Server Infrastructure and Database Design at Scale

March 5, 20263 min read
system designhigh level designHLDdistributed systemsscalabilitymicroservicesload balancingcachingdatabase designAPI designsoftware architecture

Dedicated Server Requirements 🖥️

The Personal Device Problem

Issue: Using personal computers as servers introduces critical limitations:

  • ❌ Downtime: Machine shutdowns = service outages
  • ❌ Resource contention: Personal use (gaming, downloads) impacts server performance
  • ❌ Bandwidth sharing: Other activities degrade service response times

Solution: Dedicated server infrastructure

Characteristics of dedicated servers:

  • ✅ 24/7 uptime (no sleep states, no shutdowns)
  • ✅ Single-purpose allocation (exclusively serves application traffic)
  • ✅ Dedicated resources (all RAM, CPU, bandwidth for service)
ℹ️ Principle: Personal computing devices and production servers are architecturally incompatible roles.

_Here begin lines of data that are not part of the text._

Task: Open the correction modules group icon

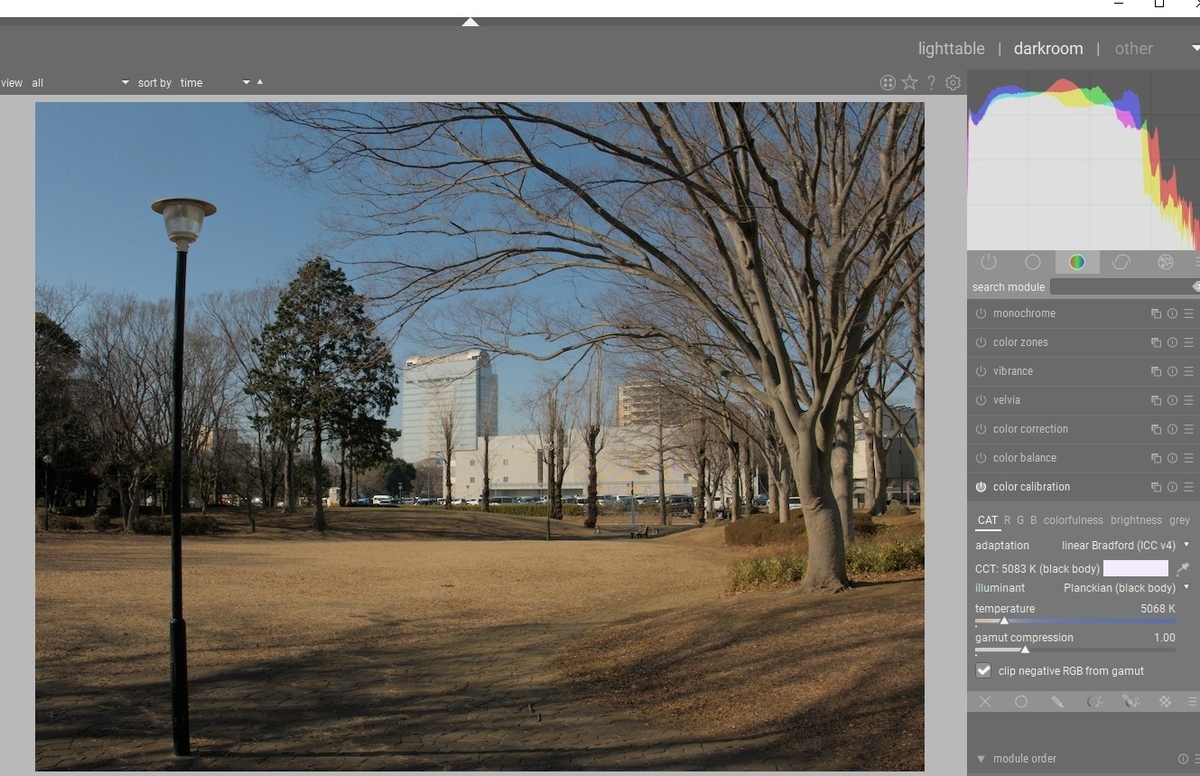Action: [x=1121, y=262]
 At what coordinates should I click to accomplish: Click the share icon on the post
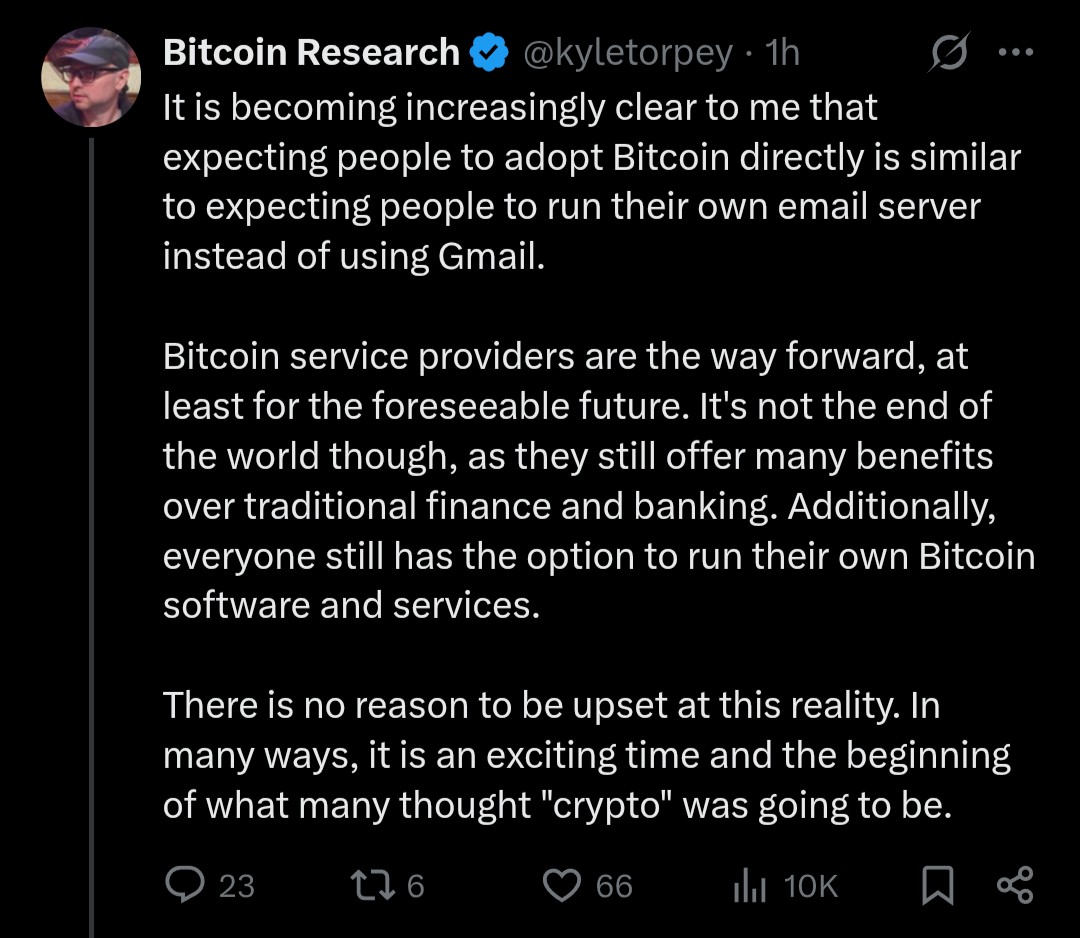(1015, 886)
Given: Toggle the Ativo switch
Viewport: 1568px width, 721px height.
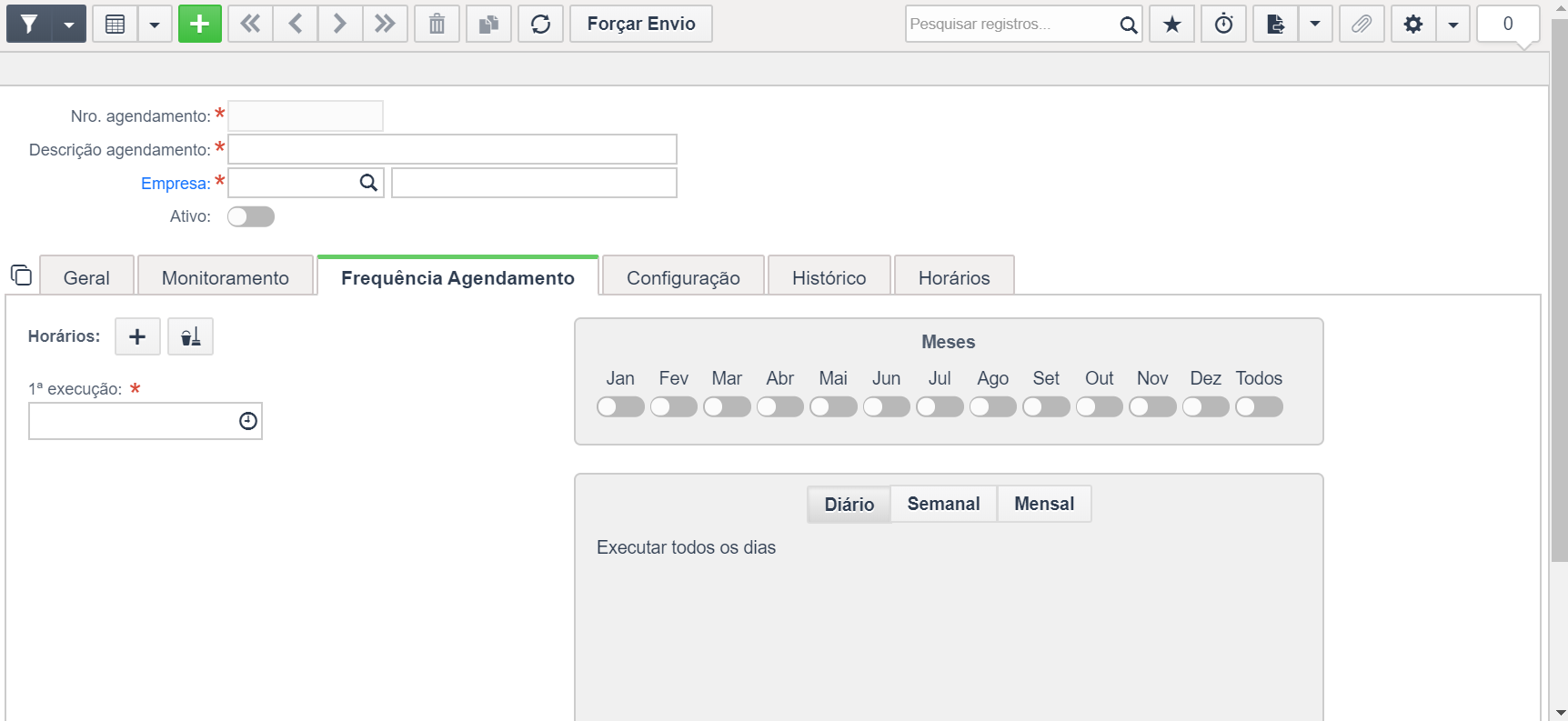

Database Schema Design: MVP Approach 🗄️

Core Requirements

For the bookmarking service MVP:

  • User authentication (register/login)
  • Store bookmarks
  • Retrieve user's bookmarks

Minimal Schema

Table: users

  • id (integer, 8 bytes)
  • username (string)
  • password (string)

Table: user_bookmarks

  • user_id (integer, 8 bytes, foreign key)
  • url (string, VARCHAR(1000))

Excluded Features (Beyond MVP Scope)

  • ❌ Bookmark titles
  • ❌ Favicons
  • ❌ Folder structure
  • ❌ Tags/categories
  • ❌ Metadata
ℹ️ MVP principle: Store only essential data user identity and URL. Additional features add complexity without validating core functionality.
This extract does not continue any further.